MongoEngine allows you to specify that a field should be unique across a collection by providing unique=True to a Field‘s constructor. If you try to save a document that has the same value for a unique field as a document that is already in the database, a OperationError will be raised. You may also specify multi-field uniqueness constraints by using unique_with, which may be either a single field name, or a list or tuple of field names:
class User(Document):
username = StringField(unique=True)
first_name = StringField()
last_name = StringField(unique_with='first_name')
You can also skip the whole document validation process by setting validate=False when caling the save() method:
class Recipient(Document):
name = StringField()
email = EmailField()
recipient = Recipient(name='admin', email='root@localhost')

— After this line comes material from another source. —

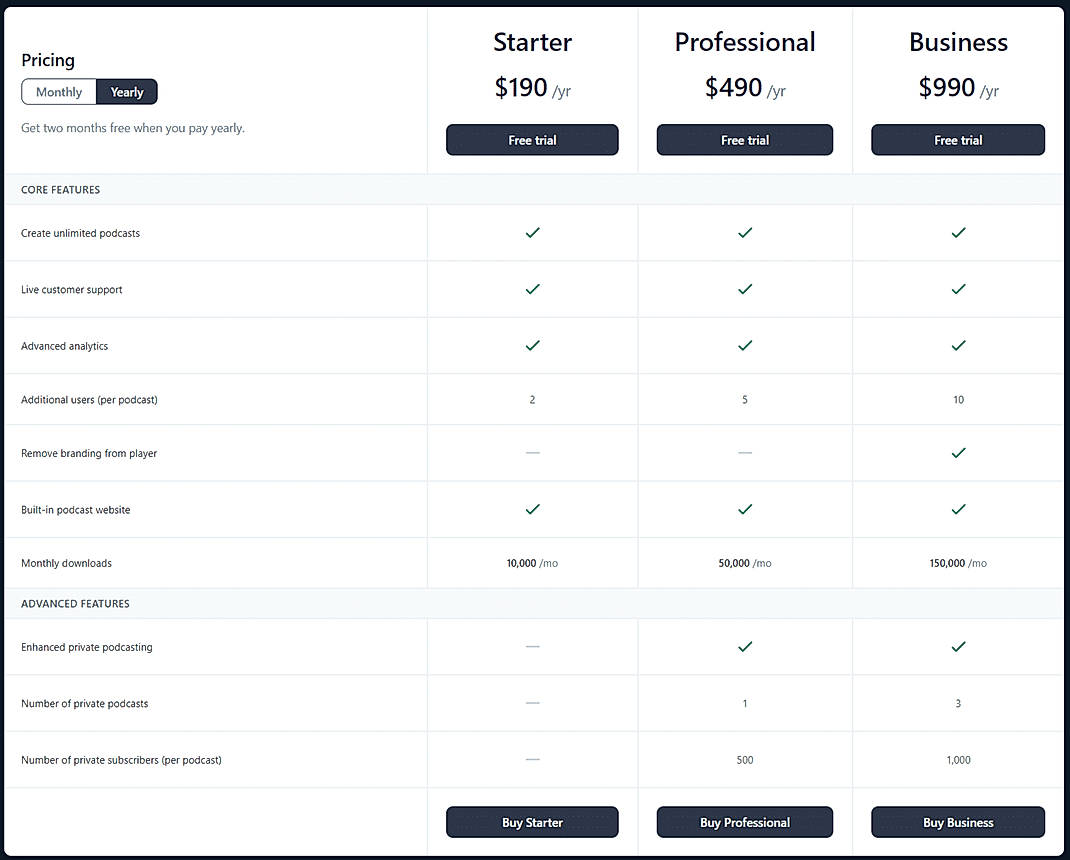
Task: Click the Buy Business button
Action: 958,822
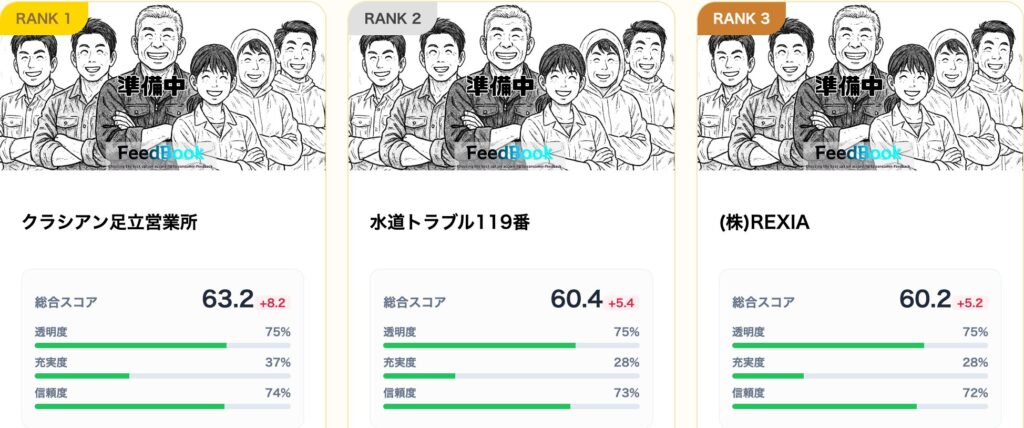
Task: Click (株)REXIA's 充実度 28% progress bar
Action: (x=860, y=376)
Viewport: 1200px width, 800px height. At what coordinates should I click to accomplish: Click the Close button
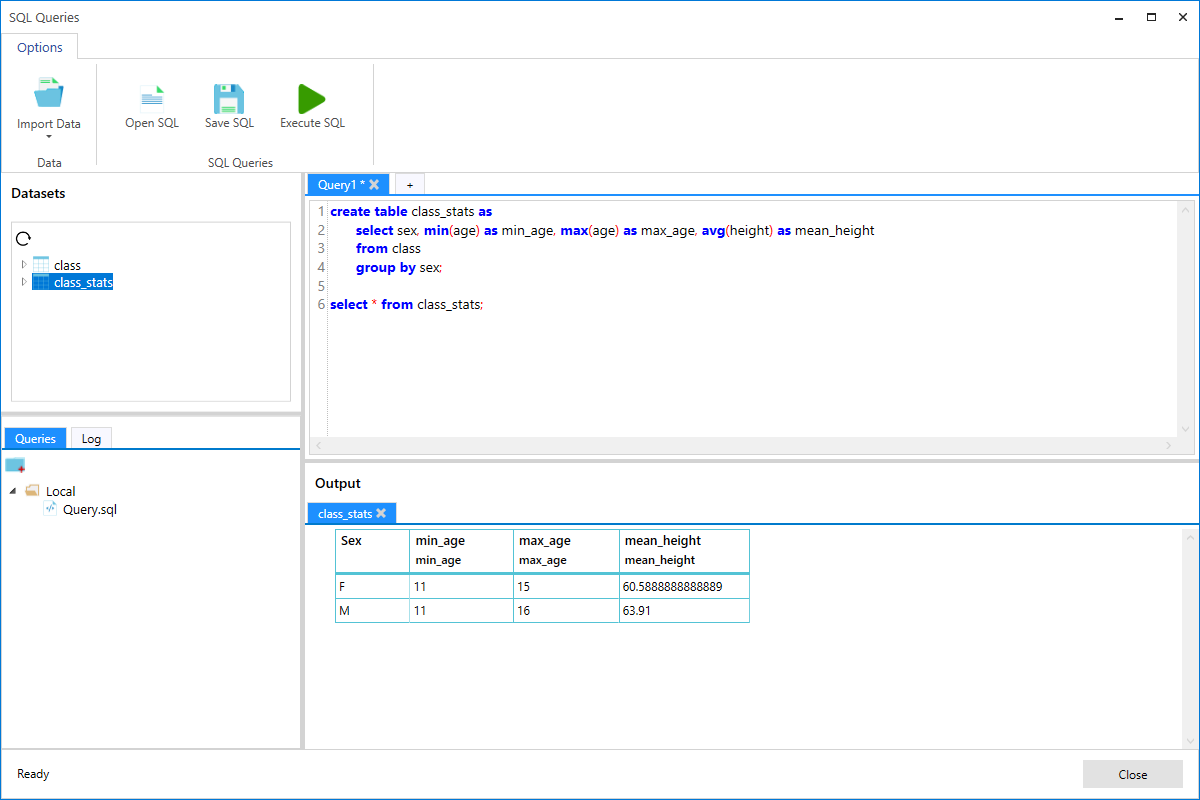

recipient.save() # will raise a ValidationError while
recipient.save(validate=False) # won't
Document classes that inherit directly from Document will have their own collection in the database. The name of the collection is by default the name of the class, coverted to lowercase (so in the example above, the collection would be called page). If you need to change the name of the collection (e.g. to use MongoEngine with an existing database), then create a class dictionary attribute called meta on your document, and set collection to the name of the collection that you want your document class to use:
class Page(Document):
title = StringField(max_length=200, required=True)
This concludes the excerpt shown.